As the stasis of Milk's tectonic planes are activated visually by liquid eruption, so photography in Wall's mythic telling becomes animated by this opposition of the dry and the wet. If the waters used in the traditional, chemical developing tray bears "a memory-trace of very ancient production processes - of washing, bleaching, dissolving, and so on," they are sharply differentiated from the dry realms of lenses and mechanics. Here is Wall's compelling statement of this point, and its implication: "This part of the photographic system is more usually identified with the specific technological intelligence of image-making, with the projectile or ballistic nature of vision when it is augmented and intensified by glass (lenses) and machinery (calibrators and shutters). This kind of modern vision has been separated to a great extent from the sense of immersion in the incalculable which I associate with 'liquid intelligence.'" (Wall, 90-93)

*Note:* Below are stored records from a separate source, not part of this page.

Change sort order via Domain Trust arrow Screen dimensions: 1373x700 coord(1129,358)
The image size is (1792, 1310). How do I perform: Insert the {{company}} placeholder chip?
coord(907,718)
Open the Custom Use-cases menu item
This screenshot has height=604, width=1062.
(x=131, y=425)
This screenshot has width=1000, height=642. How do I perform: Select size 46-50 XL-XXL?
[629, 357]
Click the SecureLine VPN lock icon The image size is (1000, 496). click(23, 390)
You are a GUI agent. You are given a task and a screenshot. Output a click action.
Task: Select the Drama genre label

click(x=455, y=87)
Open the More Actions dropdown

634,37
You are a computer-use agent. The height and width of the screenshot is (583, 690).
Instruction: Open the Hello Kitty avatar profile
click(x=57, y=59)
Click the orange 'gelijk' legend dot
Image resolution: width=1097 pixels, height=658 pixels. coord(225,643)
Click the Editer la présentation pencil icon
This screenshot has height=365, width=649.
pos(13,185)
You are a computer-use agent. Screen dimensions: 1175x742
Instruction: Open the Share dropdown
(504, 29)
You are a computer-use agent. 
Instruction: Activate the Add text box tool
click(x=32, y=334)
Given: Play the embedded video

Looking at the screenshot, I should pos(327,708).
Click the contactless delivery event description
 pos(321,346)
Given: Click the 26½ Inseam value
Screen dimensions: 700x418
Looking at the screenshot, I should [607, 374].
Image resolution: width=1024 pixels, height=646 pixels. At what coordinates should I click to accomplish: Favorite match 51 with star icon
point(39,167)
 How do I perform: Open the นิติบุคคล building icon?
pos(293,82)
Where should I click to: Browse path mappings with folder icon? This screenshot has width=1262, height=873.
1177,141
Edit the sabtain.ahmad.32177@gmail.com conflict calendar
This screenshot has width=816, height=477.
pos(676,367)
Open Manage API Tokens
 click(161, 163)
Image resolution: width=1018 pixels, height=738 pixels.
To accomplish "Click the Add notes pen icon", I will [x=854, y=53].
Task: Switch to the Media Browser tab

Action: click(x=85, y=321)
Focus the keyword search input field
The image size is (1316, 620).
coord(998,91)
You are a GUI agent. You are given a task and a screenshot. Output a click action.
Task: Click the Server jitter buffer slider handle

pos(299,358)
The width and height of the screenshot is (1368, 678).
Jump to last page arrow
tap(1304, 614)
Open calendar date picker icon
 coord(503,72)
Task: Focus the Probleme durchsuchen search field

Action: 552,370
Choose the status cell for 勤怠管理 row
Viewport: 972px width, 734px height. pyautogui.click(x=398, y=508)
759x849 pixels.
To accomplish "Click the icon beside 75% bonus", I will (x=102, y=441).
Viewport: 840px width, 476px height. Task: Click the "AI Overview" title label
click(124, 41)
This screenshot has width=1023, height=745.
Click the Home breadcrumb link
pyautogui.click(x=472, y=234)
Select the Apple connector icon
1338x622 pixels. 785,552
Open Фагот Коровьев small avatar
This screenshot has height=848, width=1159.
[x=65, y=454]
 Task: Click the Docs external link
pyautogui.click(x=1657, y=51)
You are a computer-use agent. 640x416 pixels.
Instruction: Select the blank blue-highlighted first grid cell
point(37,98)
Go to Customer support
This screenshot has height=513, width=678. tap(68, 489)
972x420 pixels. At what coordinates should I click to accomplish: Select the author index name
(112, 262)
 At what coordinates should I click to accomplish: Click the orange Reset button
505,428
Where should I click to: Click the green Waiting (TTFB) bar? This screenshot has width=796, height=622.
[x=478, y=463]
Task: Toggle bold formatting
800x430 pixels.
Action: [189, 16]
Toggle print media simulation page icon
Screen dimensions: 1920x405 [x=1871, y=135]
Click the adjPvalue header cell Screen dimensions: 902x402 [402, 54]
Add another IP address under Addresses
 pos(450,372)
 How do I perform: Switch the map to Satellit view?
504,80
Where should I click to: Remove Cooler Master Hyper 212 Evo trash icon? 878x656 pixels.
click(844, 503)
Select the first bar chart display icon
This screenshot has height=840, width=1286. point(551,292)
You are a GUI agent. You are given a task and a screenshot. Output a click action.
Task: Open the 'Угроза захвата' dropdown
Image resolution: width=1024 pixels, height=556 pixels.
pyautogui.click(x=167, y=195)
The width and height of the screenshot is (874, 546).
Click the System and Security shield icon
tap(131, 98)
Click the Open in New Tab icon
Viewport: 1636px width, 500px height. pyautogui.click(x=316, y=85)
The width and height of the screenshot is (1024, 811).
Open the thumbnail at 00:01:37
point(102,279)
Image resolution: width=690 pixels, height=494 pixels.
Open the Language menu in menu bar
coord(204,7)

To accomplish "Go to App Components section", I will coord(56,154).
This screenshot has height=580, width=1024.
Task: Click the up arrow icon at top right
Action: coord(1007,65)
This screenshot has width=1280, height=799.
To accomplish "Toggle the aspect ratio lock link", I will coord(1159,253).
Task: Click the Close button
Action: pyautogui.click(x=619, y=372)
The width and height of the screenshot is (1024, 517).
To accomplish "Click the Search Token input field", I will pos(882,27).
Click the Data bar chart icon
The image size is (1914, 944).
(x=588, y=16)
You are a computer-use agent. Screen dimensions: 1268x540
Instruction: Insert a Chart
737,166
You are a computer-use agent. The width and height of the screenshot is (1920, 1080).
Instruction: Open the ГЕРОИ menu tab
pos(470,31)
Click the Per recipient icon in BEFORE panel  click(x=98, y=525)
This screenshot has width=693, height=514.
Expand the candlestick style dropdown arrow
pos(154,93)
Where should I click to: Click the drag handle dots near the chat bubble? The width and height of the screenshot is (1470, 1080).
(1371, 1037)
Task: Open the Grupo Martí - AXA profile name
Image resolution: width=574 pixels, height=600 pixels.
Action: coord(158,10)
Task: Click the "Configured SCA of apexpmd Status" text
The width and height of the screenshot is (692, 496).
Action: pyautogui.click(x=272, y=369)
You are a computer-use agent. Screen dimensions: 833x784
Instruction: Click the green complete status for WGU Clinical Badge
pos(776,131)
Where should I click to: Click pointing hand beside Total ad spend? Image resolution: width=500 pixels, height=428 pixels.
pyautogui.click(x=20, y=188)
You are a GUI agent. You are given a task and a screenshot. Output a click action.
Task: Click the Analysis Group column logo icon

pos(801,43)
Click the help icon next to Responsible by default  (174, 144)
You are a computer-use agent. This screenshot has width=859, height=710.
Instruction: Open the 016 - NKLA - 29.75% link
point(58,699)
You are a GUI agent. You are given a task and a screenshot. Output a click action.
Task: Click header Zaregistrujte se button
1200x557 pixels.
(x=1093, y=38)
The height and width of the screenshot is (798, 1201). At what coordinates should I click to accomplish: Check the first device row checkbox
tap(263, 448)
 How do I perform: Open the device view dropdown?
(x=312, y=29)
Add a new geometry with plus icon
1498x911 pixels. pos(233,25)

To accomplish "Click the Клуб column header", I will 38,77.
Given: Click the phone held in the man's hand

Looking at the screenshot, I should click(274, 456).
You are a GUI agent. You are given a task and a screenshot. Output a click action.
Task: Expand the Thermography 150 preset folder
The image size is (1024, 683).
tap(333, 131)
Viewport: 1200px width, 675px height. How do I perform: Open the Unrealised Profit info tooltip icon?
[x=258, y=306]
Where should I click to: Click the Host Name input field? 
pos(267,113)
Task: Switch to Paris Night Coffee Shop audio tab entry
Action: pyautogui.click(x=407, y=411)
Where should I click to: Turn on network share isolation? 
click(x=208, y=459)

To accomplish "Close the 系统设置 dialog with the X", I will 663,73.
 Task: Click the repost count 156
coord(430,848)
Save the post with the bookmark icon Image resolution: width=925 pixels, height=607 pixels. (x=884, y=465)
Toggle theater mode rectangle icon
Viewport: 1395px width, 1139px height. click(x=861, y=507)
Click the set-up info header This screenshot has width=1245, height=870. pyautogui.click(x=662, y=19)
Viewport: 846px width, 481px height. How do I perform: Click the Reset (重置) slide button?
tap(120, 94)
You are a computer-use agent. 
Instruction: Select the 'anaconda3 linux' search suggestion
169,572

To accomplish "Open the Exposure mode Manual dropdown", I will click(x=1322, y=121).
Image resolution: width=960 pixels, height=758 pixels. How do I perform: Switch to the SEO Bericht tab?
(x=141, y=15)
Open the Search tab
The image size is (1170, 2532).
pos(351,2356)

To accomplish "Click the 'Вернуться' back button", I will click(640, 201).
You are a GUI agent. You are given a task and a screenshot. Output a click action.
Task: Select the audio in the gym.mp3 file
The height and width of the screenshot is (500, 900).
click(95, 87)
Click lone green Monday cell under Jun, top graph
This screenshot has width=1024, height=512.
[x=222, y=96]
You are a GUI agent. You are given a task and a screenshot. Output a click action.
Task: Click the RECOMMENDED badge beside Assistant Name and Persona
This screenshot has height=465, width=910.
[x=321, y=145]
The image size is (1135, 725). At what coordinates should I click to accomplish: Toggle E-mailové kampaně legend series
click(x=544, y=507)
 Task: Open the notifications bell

Wall's choice of Milk, thus, begins to take on an additional valence. Like that fluid prompted by mammalian gestation and rupturing here from its commodified encapsulation, photography itself is generated by the meeting of cold, wet, incalculable intelligence and dry rationality. However nuanced Wall's reading of gender may otherwise be, ancient, humoral elements - cold, wet feminine matter being organized by hot, dry masculine form - are being mobilized here to model photography in Milk's lactative image. If milk is made after sexual reproduction, so Milk—instance of and metonym for photography—follows the conjunction of the dry and the wet, the projectile and the immersive, the rational and the incalculable that structure Wall's broader conception of the medium.

Whether or not this is a heteronormative myth Wall is spinning, a different question quickly surfaces if we trace possible roots for his conception of photography's liquid and dry intelligences. One possible source is the work of British-born psychologist Raymond Cattell (1905-1998). Little known in art history, Cattell was both highly influential and massively productive. "The author of fifty-six books, more than five hundred journal articles and book chapters, and some thirty standardized instruments for assessing personality and intelligence in a professional career that spanned two-thirds of a century," so one recent interpreter has put it, "... Cattell must be considered one of the most influential research psychologists ever." (Tucker, 1)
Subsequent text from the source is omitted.